▶ ASSIGNMENT
Examine each line of the data. Copy the line if it includes the word "will".

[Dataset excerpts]
----
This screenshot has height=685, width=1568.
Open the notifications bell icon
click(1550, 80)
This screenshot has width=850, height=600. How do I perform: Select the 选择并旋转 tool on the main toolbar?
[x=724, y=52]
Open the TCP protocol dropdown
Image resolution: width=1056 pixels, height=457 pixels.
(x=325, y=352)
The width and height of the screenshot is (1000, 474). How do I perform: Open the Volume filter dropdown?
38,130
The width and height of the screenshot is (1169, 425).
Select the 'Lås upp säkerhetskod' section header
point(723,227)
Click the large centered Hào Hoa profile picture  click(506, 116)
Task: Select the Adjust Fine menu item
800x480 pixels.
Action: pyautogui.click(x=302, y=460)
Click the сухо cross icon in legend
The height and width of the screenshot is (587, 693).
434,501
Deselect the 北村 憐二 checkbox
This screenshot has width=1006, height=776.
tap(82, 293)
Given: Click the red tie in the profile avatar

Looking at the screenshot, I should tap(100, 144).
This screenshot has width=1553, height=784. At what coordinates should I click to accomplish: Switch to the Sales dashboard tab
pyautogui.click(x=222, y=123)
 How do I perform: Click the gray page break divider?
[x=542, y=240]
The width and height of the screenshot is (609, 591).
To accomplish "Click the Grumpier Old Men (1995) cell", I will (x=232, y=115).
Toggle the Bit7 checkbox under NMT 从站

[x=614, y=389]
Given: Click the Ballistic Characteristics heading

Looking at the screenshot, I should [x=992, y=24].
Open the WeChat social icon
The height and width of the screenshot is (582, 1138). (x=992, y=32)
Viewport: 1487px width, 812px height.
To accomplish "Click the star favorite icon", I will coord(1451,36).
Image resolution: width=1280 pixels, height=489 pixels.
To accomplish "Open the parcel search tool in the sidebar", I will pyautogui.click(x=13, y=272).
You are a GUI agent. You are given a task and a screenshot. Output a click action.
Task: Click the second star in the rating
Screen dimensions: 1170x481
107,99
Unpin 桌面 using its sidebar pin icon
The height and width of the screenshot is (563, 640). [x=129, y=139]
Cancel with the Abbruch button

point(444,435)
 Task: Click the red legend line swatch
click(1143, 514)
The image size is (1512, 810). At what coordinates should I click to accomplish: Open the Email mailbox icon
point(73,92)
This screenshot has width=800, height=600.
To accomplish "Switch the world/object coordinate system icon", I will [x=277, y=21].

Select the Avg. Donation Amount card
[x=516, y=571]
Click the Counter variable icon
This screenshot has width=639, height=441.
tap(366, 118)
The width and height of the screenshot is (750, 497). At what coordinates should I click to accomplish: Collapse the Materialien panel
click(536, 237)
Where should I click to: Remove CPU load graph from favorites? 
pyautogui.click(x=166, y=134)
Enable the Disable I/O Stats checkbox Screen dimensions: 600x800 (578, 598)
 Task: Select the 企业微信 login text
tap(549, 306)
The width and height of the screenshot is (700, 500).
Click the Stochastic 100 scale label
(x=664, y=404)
----
▶ SOLUTION BELOW
To accomplish "Click the Grumpier Old Men (1995) cell", I will (x=232, y=115).
To accomplish "Click the star favorite icon", I will coord(1451,36).
To accomplish "Open the parcel search tool in the sidebar", I will pyautogui.click(x=13, y=272).
To accomplish "Switch the world/object coordinate system icon", I will [x=277, y=21].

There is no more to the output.